◆ **To be done**:
Copy the material again, starting at the line containing "Task: Select the Planmäßig 03:10PM CET text" and stopping after the line containing "Action: pos(171,205)", and swap in "image" wherever "screenshot" appears, with nothing else changed. Leave the pictures out.

◆ **Material to process**:
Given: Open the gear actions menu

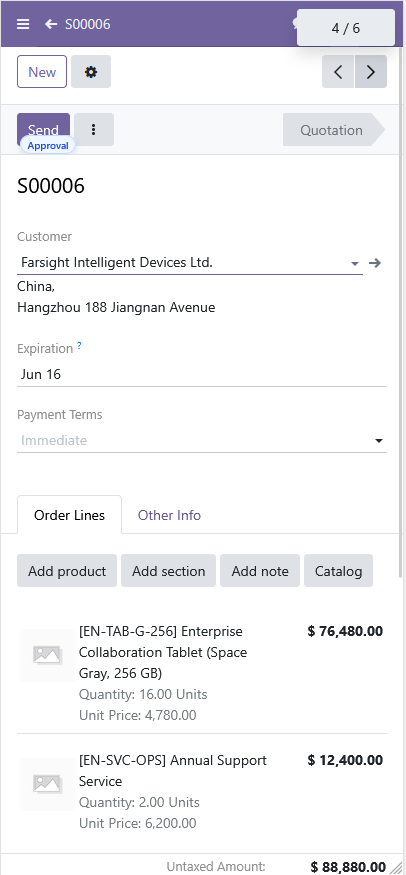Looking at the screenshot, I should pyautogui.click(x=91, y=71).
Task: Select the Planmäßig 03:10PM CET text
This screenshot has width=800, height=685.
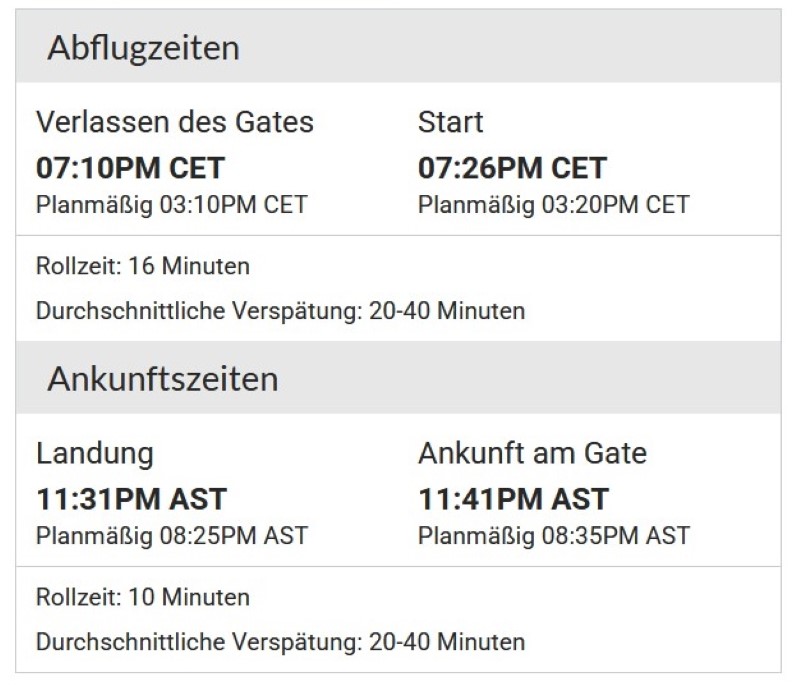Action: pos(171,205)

--

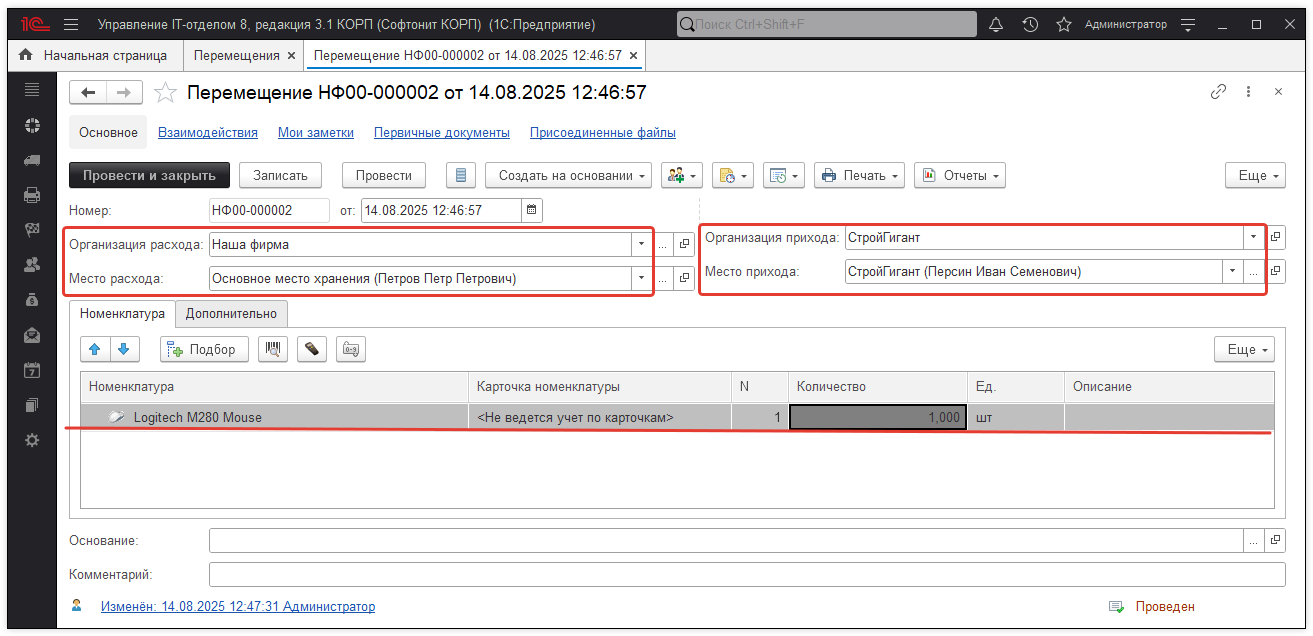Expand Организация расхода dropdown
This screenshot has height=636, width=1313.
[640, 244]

==

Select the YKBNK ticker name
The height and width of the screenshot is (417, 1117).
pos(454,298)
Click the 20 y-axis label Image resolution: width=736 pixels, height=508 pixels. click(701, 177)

◆ **Written solution**:
Task: Select the Planmäßig 03:10PM CET text
This image has width=800, height=685.
Action: pos(171,205)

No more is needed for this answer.